Now it's time to execute CPU #1 for the first time. Right away, however, it notices that it has an interrupt pending, so it may process the interrupt, and then continue executing for the rest of its timeslice normally.
So what's the problem? Well, CPU #0 signalled the interrupt at local time = 0.000107143, but CPU #1 acted on the interrupt at local time = 0 (right at the start of its timeslice). Let's say CPU #1 is a sound CPU; maybe the music started just a fraction of a second too early as a result. Worse, let's say CPU #1 was busy doing something else and wasn't ready to handle the interrupt just then. Maybe you've crashed the code or altered its state in a bad way.
What might not be immediately obvious in looking at the timer system is that most of the timers that are created are set to fire instantly. If you've even seen timer_set(TIME_NOW, ...) in MAME, you've seen a request for a instant timer. This is done because timers are effectively synchronization barriers. The whole scheduling algorithm is based upon executing all the CPUs until the time when the next timer is set to fire. Setting up an instant timer is essentially asking the scheduler and the timer system to work together to bring all the CPUs up to the current instant in time before calling the function you provide it.
How does this help the interrupt signalling issue described above?
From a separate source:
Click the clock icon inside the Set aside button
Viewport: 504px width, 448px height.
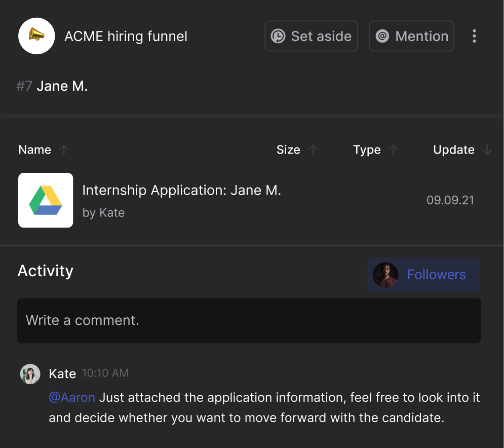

Let's say that when CPU #0 decides to signal an interrupt to CPU #1, it doesn't signal it immediately. Rather, it sets an instant timer to go off. Since the current time = 0.000107143, that is when the timer is scheduled to fire. But timers don't fire until the end of the round robin sequence, and then only after all CPUs have reached that time. So even if we were at the end of the round robin, it still wouldn't be able to fire just yet because CPU #1 is still sitting back at time = 0.
We have another issue here as well. CPU #0 has just set a timer to go off at time = 0.000107143, but it also still has 600 cycles left to execute before the end of its timeslice. We could potentially allow it to complete its run, ending up at time = 0.000150857. But then when we executed CPU #1, we would only execute up until the time the timer was set to go off (at 0.000107143), and the two CPUs would be significantly out of sync. Rather than letting that happen, whenever a new timer is created during a timeslice, and it is scheduled to fire before that timeslice is up, the timer system and the scheduler work together to abort the execution of that CPU. Generally, this means that the CPU will stop executing at the end of the current instruction, and return control back to the scheduler.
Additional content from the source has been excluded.